Задание
Что, согласно отрывку о восприятии внешних предметов, осязание от воспламененного огня дает рассудку вместо внешнего предмета, то есть жгущего огня?

Данный отрывок

Остается, следовательно, сказать, что внешние предметы воспринимаются и тем и другим, т.е. рассудком, который пользуется ощущениями в качестве содействующего [начала]. А это опять невозможно. В самом деле, ощущение не полагает внешних предметов перед рассудком, но только извещает о собственной аффекции, как, например, осязание от воспламененного огня дает рассудку не внешний предмет, т.е. жгущий огонь, но происходящее от него жжение, т.е. свою специфическую аффекцию. Однако и не только это. Если мышление получит чувственную аффекцию, оно окажется ощущением. То, что способно воспринять зрительную аффекцию, возбуждается зрительно; а то, что возбуждается зрительно, есть зрение. И то, что способно к восприятию слуховой аффекции, возбуждается слуховым образом; а то, что возбуждается слуховым образом, есть слух. И так же в прочих ощущениях. Вследствие этого и рассудок, если он воспринимает аффекцию от каждого ощущения, возбуждается ощутительно; а если он возбуждается ощутительно, он есть ощущение; а если он ощущение, он неразумен; а ставши неразумным, он уже отпадает от того, чтобы быть мышлением; а не будучи мышлением, он не сможет в качестве мышления воспринять и аффекцию ощущения. Да, даже если он воспримет аффекцию ощущений, он все же не сможет узнать внешних предметов. Ведь внешние предметы неодинаковы с нашими аффекциями, и представление во многом отличается от представляемого, как представление об огне отличается от самого огня. Последний жжет, а то неспособно жечь. Можно сказать и иначе: если мы согласимся, что внешние предметы подобны нашим аффекциям, то даже и тогда, восприняв наши аффекции, рассудок вовсе не обязательно постигнет внешние предметы.

Выдержки из данных
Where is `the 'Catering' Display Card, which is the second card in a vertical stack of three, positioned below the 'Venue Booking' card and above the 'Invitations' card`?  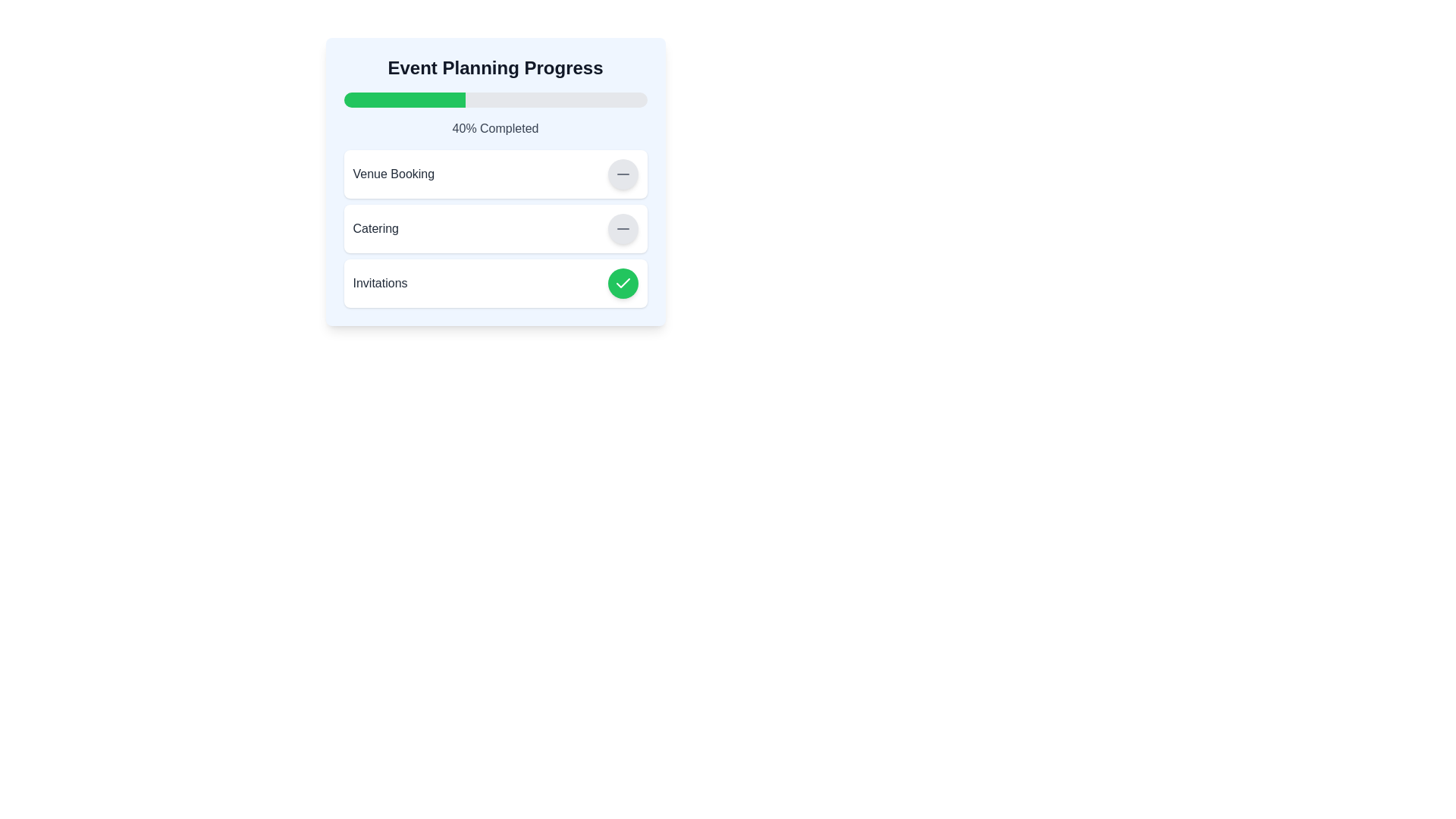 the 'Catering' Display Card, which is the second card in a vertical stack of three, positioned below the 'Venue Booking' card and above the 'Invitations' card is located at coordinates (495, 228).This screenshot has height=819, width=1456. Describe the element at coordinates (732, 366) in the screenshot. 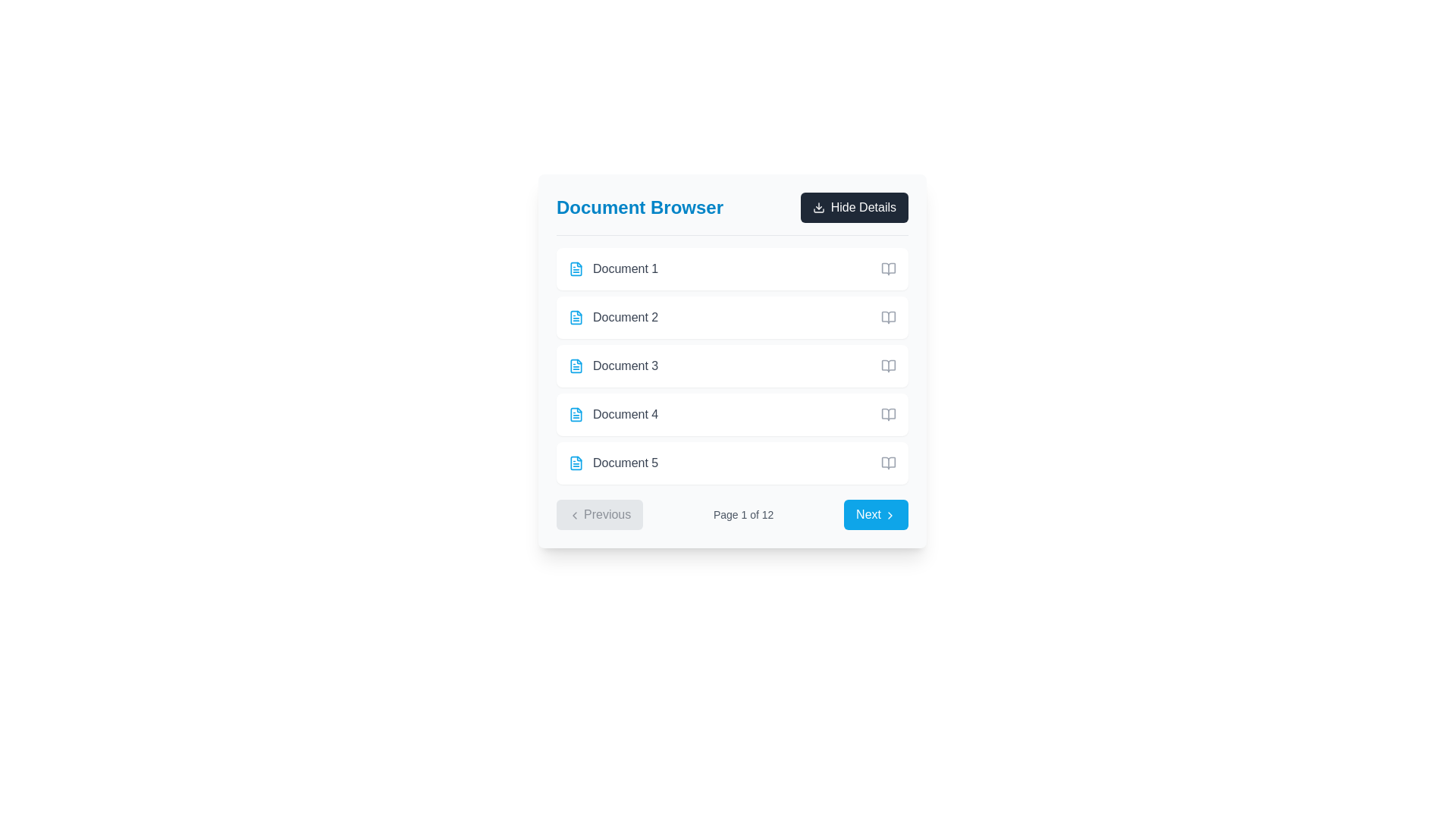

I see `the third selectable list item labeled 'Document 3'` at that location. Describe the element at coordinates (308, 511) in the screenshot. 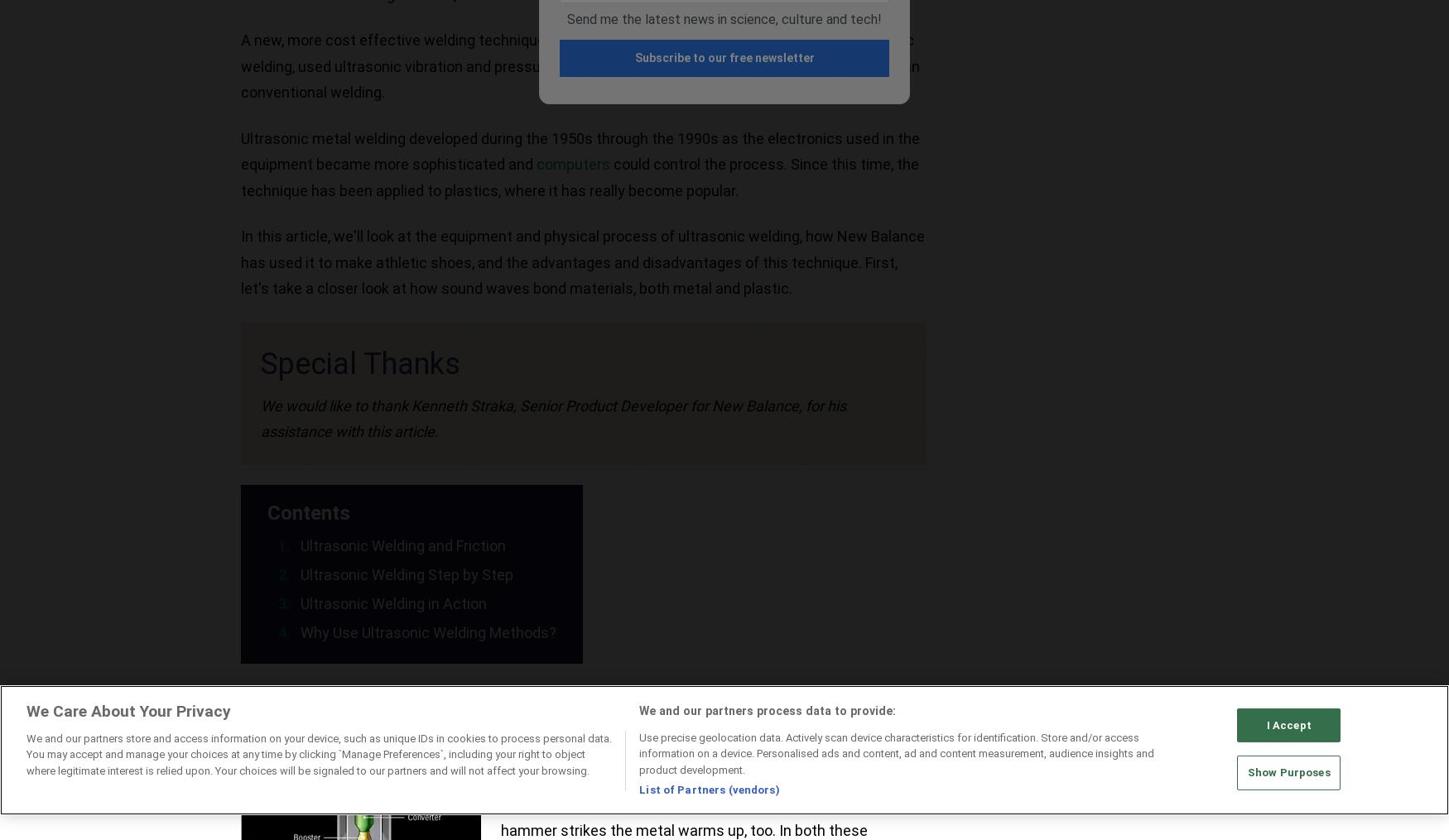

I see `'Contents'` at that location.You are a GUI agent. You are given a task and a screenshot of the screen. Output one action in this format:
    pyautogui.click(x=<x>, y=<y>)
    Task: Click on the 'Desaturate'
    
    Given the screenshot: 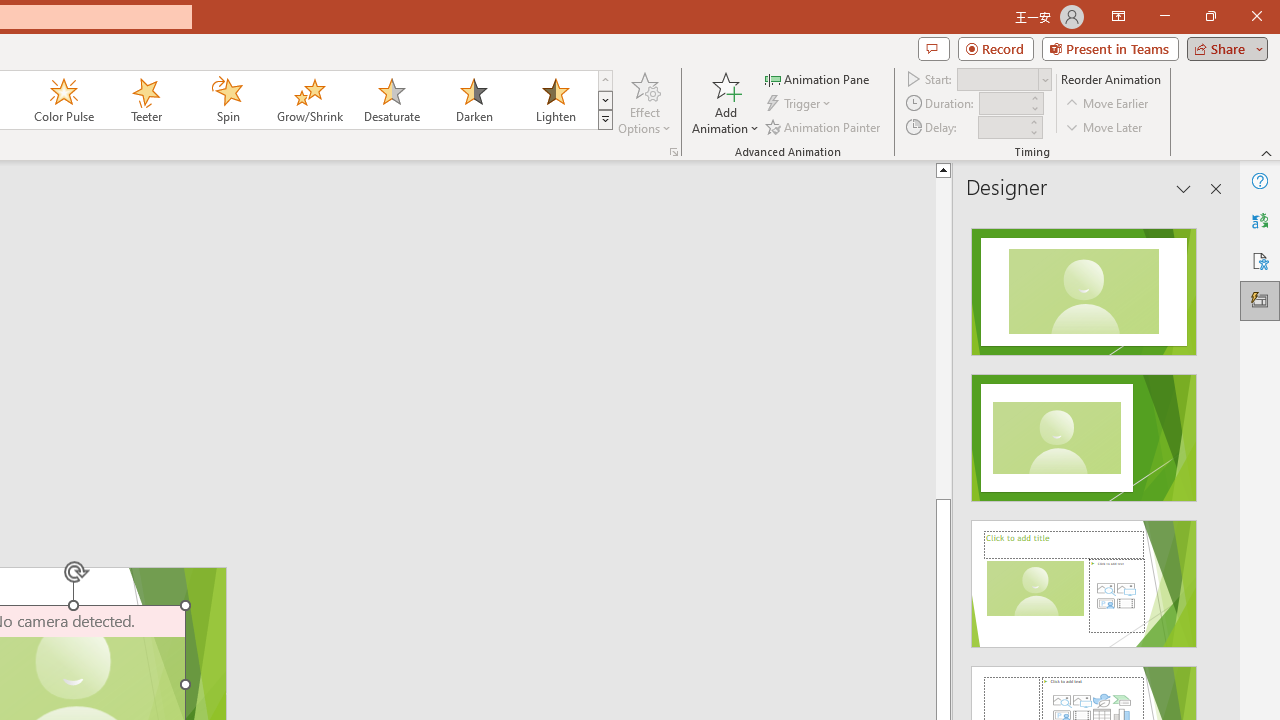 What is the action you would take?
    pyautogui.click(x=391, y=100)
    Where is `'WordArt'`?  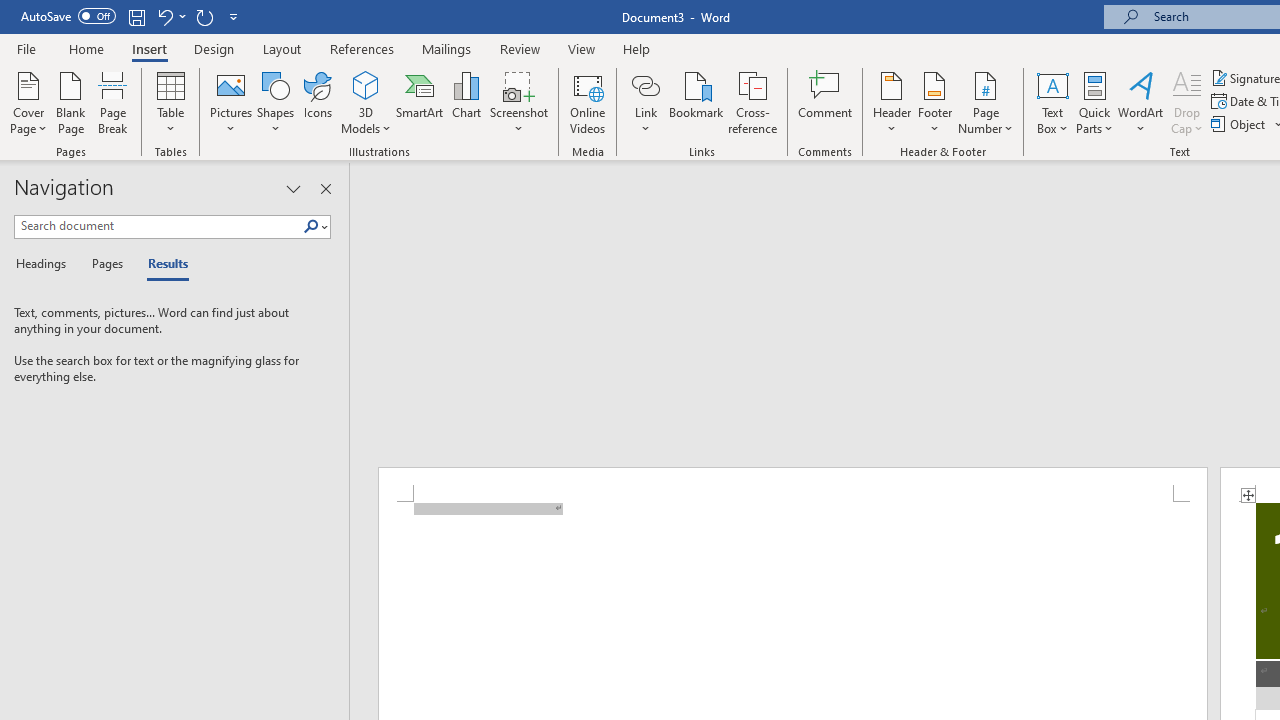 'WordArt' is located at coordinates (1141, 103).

Решение задания
Происходящее от огня жжение, то есть свою специфическую аффекцию.